Redebeitrag zur Änderung des StGB - Modernisierung des Schriftenbegriffs

– Schauen wir mal, wie lange es dauert.

(Heiterkeit bei der CDU/CSU)

Die Uhr läuft überhaupt nicht. Ich habe wahrscheinlich sogar noch viel mehr Redezeit.

(Marianne Schieder [SPD]: Oh Gott!)

Herr Präsident! Meine Damen und Herren! Auch wir von der CDU/CSU-Fraktion teilen die Anliegen, die diesem Gesetz zugrunde liegen, und teilen in weiten Teilen auch all das, was jetzt vorgeschlagen ist.

Wir haben eben schon die drei Hauptteile gehört. Tatsächlich ist es so, dass wir im Moment viele Straftatbestände haben, die entweder die Tatbestandlichkeit oder die Qualifikation oder Ähnliches daran knüpfen, dass etwas in Schriften verbreitet wird, dass es in Schriften zu finden ist. Beispiele haben wir schon gehört. Im Zusammenhang mit der dritten Lesung des Gesetzentwurfs zur Bekämpfung des Rechtsextremismus und der Hasskriminalität haben wir übrigens auch noch ein ganz neues Beispiel geschaffen: in der Qualifikation beim Bedrohungstatbestand.

Inzwischen ist die Situation, dass wir zwar einiges den Schriften gleichgestellt haben – was zum Beispiel auf Tonträgern, auf Datenträgern ist –, wir aber immer feststellen müssen, dass die technische Entwicklung weiter voranschreitet, sodass gewisse Dingen nicht mehr erfasst sind, wie zum Beispiel – schon öfter gehört – Livestreams. Da ist es, glaube ich, ein guter Vorschlag und eine gute Idee, nicht immer wieder einzelne Dinge zu dem Schriftenbegriff hinzuzufügen oder ihm gleichzustellen, sondern die Begrifflichkeit umzustellen auf das, was gemeint ist, nämlich die Inhalte, die in Kommunikationsmitteln übertragen werden. Insofern ist das, glaube ich, ein guter Vorschlag.

Ich sage auch ganz deutlich im Namen der CDU/CSU-Fraktion: Im Gegensatz zur AfD sind wir der Meinung, dass Volksverhetzung auch dann strafbar sein soll, wenn sie im Livestream stattfindet und nicht dauerhaft gespeichert ist. Da unterscheiden wir uns sehr deutlich von Ihnen.

(Beifall bei der CDU/CSU sowie bei Abgeordneten der SPD)

Der zweite Teil betrifft die sogenannten Auslandsstraftaten. Im Moment ist eine Straftat strafbar, die im Inland begangen wird. Dem gleichgestellt ist, wenn der Erfolg im Inland eintritt. Dazu hat uns der BGH sehr deutlich ins Stammbuch geschrieben, dass er bei Gefährdungsdelikten das nicht mehr erfüllt sehen will. Deswegen nehmen wir hier einige Ergänzungen vor. Auch hier sind die Volksverhetzung oder das Auffordern zu Straftaten erfasst – typischerweise Straftatbestände, die vom Ausland aus mit Wirkung in Deutschland verübt werden können. Da haben wir ein gewisses Abgrenzungsproblem gehabt, möglicherweise eine Strafbarkeitslücke. Das wird klar und richtig gestellt. Deswegen ist auch das ein richtiges Anliegen.

AUFGABENSTELLUNG >>
Beantworten Sie anhand des Redebeitrags:
(a) Was wurde den Schriften laut Redebeitrag bereits gleichgestellt?
(b) Welche Übertragungsform wird als Beispiel für nicht mehr erfasste Inhalte genannt?
(c) Bei welcher Deliktsart will der BGH den Eintritt des Erfolgs im Inland nicht mehr als erfüllt ansehen?
Die nachstehenden Zeilen spielen hierfür keine Rolle.

GEGEBENE DATEN >>
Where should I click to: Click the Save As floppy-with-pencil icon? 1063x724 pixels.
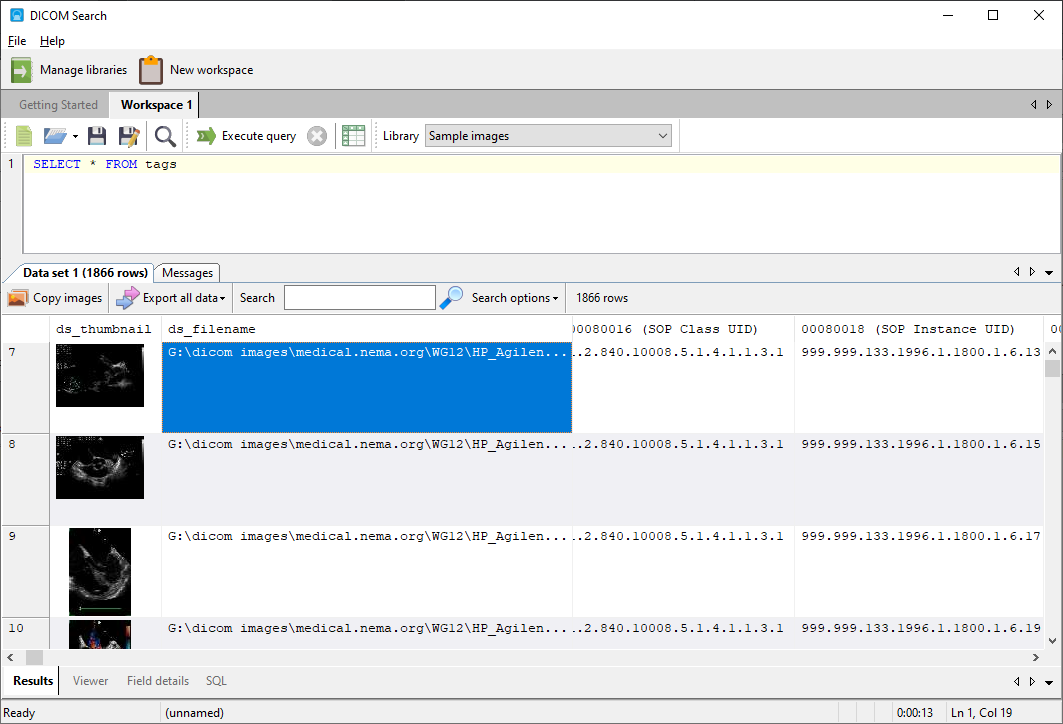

MUSTERLÖSUNG >>
(a) Inhalte auf Tonträgern und auf Datenträgern
(b) Livestreams
(c) Bei Gefährdungsdelikten